____ LISTED RECORDS
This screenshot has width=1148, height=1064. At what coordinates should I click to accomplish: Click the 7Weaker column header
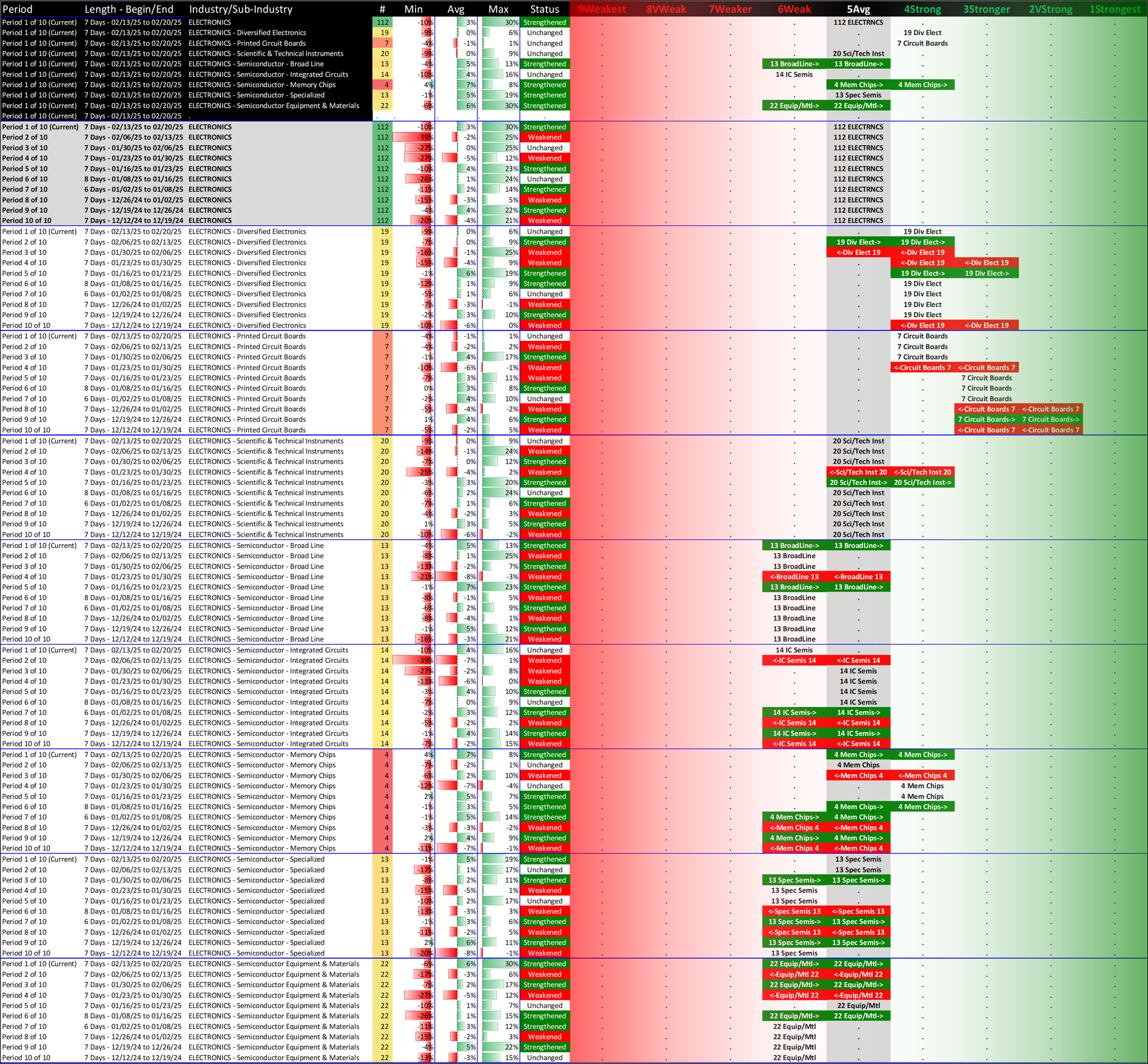[x=730, y=9]
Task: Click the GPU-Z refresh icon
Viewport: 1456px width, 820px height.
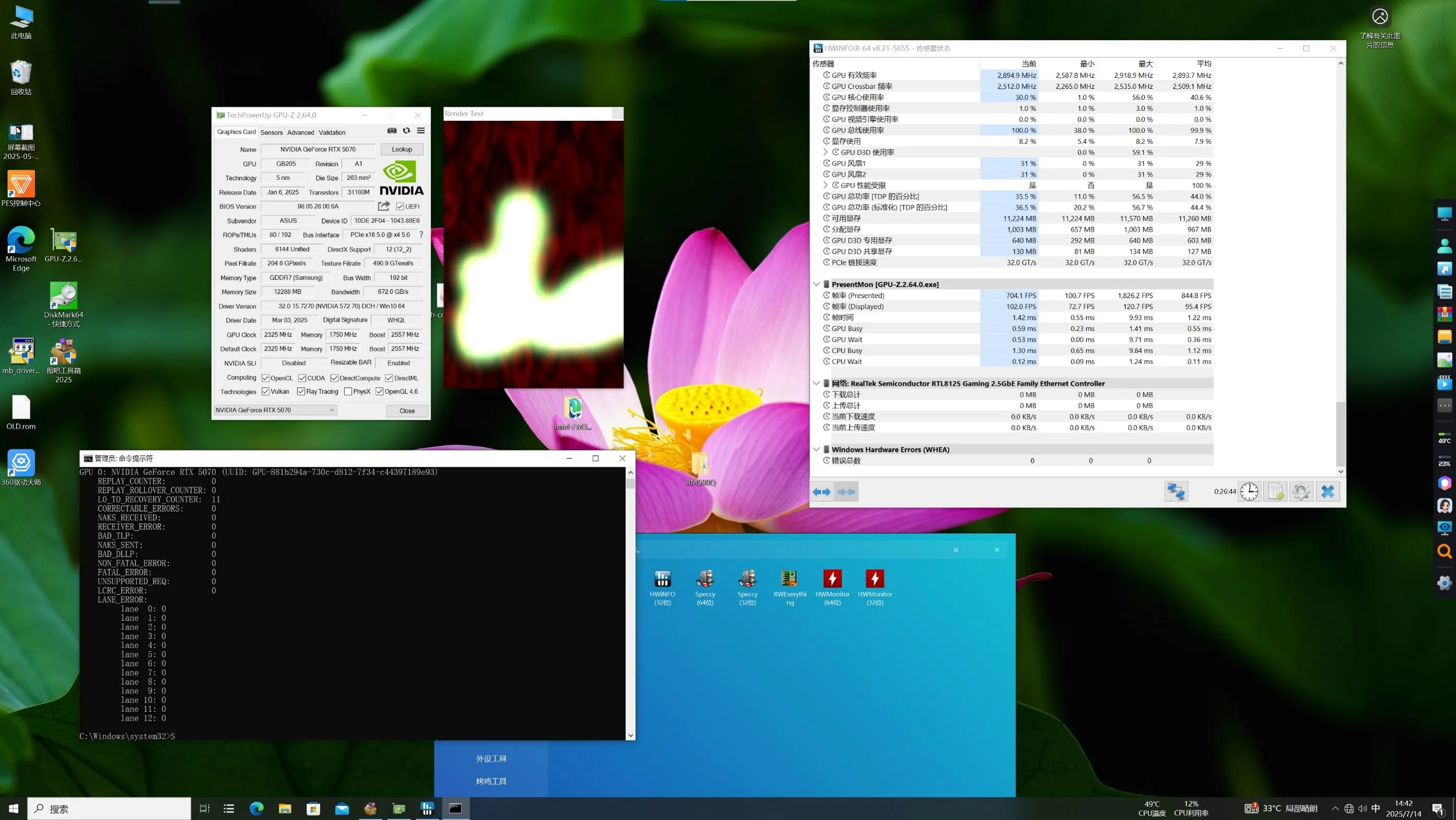Action: [406, 131]
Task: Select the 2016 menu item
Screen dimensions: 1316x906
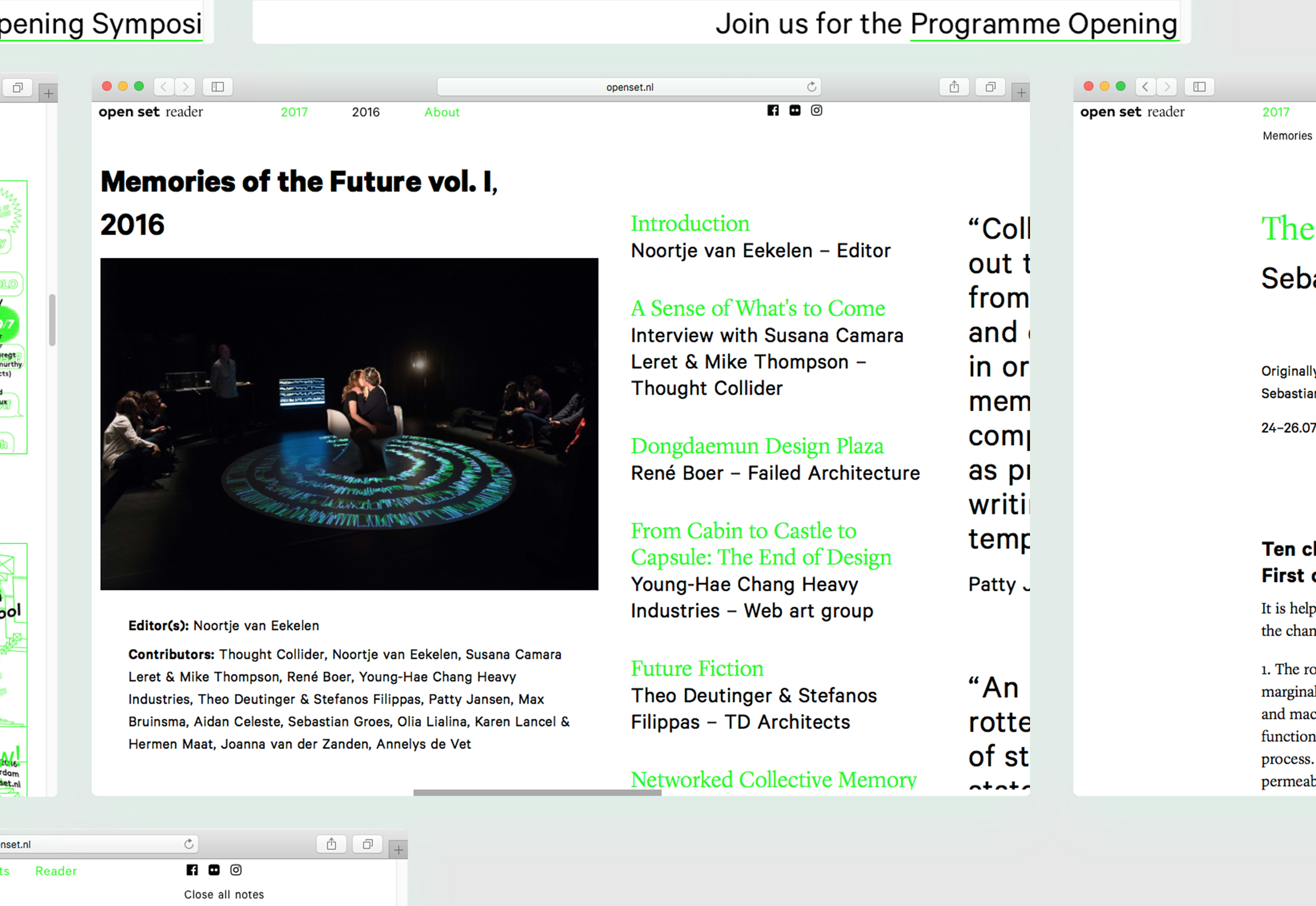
________
PROBLEM TO SOLVE. Exclude the images, then output the data above word for word.

SOLUTION FOR THIS EXERCISE.
This screenshot has width=1148, height=1064. At what coordinates should I click to accomplish: Click the 7Weaker column header
[x=730, y=9]
Task: Click the GPU-Z refresh icon
Viewport: 1456px width, 820px height.
Action: [406, 131]
Task: Select the 2016 menu item
Screen dimensions: 1316x906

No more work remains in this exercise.